Warren Gatland says his British & Irish Lions side has every intention of playing an attacking brand of rugby in Hong Kong and Australia this summer.
The Australian media have labelled the Lions ‘slabs of red meat’ in relation to the size and strength of so many of Gatland’s selections but the man charged with guiding Britain and Ireland’s elite to series success is quick to dismiss suggestions that the tourists will be one dimensional.
Instead, Gatland insists his squad will adopt an expansive philosophy, one that involves both forwards and backs and gives the travelling support plenty to get excited about.
“We’re going down there to play rugby,” said Gatland.
“Don’t think we’re going to be putting the ball up our jumper and playing nine or 10-man rugby.
“We’re going to Australia to move the ball and to score points and tries. I can guarantee there’s going to be some very positive play from the Lions while we’re there.”
With the likes of Jonathan Sexton and Owen Farrell at the helm, the Lions will unleash plenty of flair
Fresh from naming a 37-man party last week, Gatland’s thoughts have now turned to making the most of his minimal preparation time with the players ahead of the tour opener with the Barbarians on June 1.
Player availability will be limited in the lead up to the historic Hong Kong fixture with the globe’s other leading invitational XV and that will understandably mould Gatland’s thinking in terms of team selection first time out.
“Because we’ve got domestic semi-finals and finals and European finals coming up, some players will still be involved with their clubs when we meet up for a camp in Wales from the week beginning May 13 and then again in Ireland in the week beginning May 20. So we’ll probably only have about half the squad there.
“Those guys will probably make up most of the team for the game against the Barbarians in Hong Kong. The rest of the team then won’t come together until May 26 for a farewell dinner, and then we fly out on May 27.
“The difficulty of a Lions tour is that you’re bringing the players from four nations together with limited preparation and you’re playing away from home against one of the top three countries in the world.

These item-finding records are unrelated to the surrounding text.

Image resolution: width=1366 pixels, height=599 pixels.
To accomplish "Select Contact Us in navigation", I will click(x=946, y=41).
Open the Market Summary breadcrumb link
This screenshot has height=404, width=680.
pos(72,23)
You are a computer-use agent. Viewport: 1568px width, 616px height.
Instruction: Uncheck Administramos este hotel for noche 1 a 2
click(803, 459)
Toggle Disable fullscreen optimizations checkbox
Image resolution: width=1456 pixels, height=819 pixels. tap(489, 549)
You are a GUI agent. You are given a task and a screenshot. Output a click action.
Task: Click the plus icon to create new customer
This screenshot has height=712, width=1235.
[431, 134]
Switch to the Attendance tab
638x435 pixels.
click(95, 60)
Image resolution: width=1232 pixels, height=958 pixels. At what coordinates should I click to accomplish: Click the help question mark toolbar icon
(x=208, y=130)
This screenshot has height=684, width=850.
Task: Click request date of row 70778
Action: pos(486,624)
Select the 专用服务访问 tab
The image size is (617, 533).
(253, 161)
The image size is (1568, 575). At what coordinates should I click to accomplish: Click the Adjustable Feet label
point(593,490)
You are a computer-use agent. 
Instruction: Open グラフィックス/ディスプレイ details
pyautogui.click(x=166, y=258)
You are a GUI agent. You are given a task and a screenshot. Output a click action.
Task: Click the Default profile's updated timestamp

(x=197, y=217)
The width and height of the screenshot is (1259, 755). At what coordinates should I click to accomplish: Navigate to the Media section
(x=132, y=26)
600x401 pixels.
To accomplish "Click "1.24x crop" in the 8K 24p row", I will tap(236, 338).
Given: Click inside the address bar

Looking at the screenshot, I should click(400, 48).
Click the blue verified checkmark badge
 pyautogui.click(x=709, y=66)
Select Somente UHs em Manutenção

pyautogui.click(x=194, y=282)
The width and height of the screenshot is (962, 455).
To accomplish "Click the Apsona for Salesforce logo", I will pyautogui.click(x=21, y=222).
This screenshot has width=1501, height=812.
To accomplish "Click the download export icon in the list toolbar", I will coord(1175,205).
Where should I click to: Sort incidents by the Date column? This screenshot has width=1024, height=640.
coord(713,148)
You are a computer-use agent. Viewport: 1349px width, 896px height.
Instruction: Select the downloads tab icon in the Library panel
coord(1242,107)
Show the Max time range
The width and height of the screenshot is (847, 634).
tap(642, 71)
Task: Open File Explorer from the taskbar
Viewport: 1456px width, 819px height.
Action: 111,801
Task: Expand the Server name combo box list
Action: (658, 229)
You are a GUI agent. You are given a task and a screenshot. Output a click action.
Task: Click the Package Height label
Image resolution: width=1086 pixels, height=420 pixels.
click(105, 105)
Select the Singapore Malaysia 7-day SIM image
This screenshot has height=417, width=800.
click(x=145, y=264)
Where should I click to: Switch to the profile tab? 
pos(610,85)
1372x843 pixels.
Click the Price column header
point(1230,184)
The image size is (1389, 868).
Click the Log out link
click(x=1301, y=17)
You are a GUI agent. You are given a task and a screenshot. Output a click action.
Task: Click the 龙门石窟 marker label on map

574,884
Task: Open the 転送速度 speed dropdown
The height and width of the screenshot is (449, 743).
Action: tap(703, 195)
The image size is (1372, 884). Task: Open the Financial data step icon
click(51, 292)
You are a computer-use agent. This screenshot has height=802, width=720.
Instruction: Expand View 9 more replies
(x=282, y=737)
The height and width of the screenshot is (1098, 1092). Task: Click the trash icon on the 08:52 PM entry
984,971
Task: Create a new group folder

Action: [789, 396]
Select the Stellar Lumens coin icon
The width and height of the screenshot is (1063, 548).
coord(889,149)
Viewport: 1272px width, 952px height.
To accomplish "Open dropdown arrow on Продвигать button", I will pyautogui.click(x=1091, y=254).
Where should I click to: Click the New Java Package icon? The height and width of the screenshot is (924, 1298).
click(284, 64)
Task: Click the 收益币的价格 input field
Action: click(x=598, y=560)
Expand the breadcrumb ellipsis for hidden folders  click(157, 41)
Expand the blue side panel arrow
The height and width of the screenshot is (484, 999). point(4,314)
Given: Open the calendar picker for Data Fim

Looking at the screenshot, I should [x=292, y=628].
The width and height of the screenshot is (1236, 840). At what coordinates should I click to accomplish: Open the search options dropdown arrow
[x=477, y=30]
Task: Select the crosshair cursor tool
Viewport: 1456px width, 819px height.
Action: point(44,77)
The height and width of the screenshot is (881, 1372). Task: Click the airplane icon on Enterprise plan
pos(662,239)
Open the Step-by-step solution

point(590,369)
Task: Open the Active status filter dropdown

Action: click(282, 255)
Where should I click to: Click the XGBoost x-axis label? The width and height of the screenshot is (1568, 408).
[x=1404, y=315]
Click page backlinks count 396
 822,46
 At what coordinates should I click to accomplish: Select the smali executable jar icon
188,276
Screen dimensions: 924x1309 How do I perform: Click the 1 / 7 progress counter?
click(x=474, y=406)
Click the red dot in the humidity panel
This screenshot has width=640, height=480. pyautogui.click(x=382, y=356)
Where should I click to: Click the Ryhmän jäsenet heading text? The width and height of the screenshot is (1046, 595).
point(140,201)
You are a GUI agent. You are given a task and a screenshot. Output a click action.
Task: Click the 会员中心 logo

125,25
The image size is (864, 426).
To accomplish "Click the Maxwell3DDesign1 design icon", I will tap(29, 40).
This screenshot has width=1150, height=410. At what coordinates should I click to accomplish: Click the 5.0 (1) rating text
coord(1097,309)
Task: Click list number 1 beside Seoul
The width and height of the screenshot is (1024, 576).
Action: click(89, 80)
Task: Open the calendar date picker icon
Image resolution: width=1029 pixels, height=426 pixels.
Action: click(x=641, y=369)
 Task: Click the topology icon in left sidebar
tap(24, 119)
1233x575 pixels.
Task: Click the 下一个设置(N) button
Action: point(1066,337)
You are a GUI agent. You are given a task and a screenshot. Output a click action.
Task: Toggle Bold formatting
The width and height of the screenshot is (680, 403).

“If you picked a team from Australia, New Zealand and South Africa and brought them together for a few days and then went to the northern hemisphere, there’s no guarantee that they’d be better than the All Blacks, Springboks or Wallabies as individual teams.”
All roads lead to the start of the three-match Test series in Brisbane on June 22 as far as Gatland is concerned and it is the ultimate aim of defeating the Qantas Wallabies that will be driving his thinking for the opening few games of the 125th anniversary adventure.
While winning each of the 10 tour matches would be a remarkable achievement, he knows he needs to give game time to his entire squad and to ensure every single member of the party feels he has been given a fair crack of the whip early on.
Sam Warburton’s selection as skipper means he is a likely Test starter but Gatland insists he won’t be heading south with too many preconceived ideas on selection: everyone will be treated equally and everyone will be handed the opportunity to fight for a place in his first XV.
“I’m miles away from knowing the starting XV for the first Test. If you took a mental note you’d probably be able to say 'this is what I’d like at the moment', but there’s a huge amount of competition and depth in a number of positions.
“We’ll guarantee everyone a start in the first three games. That will give players the chance to put themselves in the shop window before the Test series. After that, we’re going to have to make some pretty tough decisions.
“We’ve got no time together so a lot of our game plan and structures and players getting to know calls is going to have to be done on tour. It’s going to take us two or three weeks to do that.
“So I’m not going to be too hung up on whether we drop a game or two on the way to the Test series – it’s all about making sure we arrive at the first Test thoroughly prepared, having trained hard and having made sure we’re ready to go in Brisbane.
“At the end of the day, it’s not about the provincial games or the Super Rugby games, it’s about winning the Test series. That’s the most important challenge for us.”
Gatland named Sam Warburton as his captain but everyone will have the chance to earn a Test spot
It’s certainly some challenge, especially when you consider that the Lions haven’t tasted series glory for some 16 years.
But it’s one that Gatland and fellow coaches Andy Farrell, Rob Howley and Graham Rowntree are already embracing and one that they know they are privileged to be a part of.
“The Lions is the envy of world rugby. It’s one of the old traditional touring teams.
“To get a squad together, travel away for a number of weeks and play 10 games is something that the southern hemisphere teams don’t get the opportunity to do anymore.
“It’s great for the game with the interest it creates, the money it generates, the touring fans and the atmosphere we’re going to get at the games.
“It’s massively challenging for us but it’s a concept that we need to protect. It’s hopefully going to be one hell of a tour.”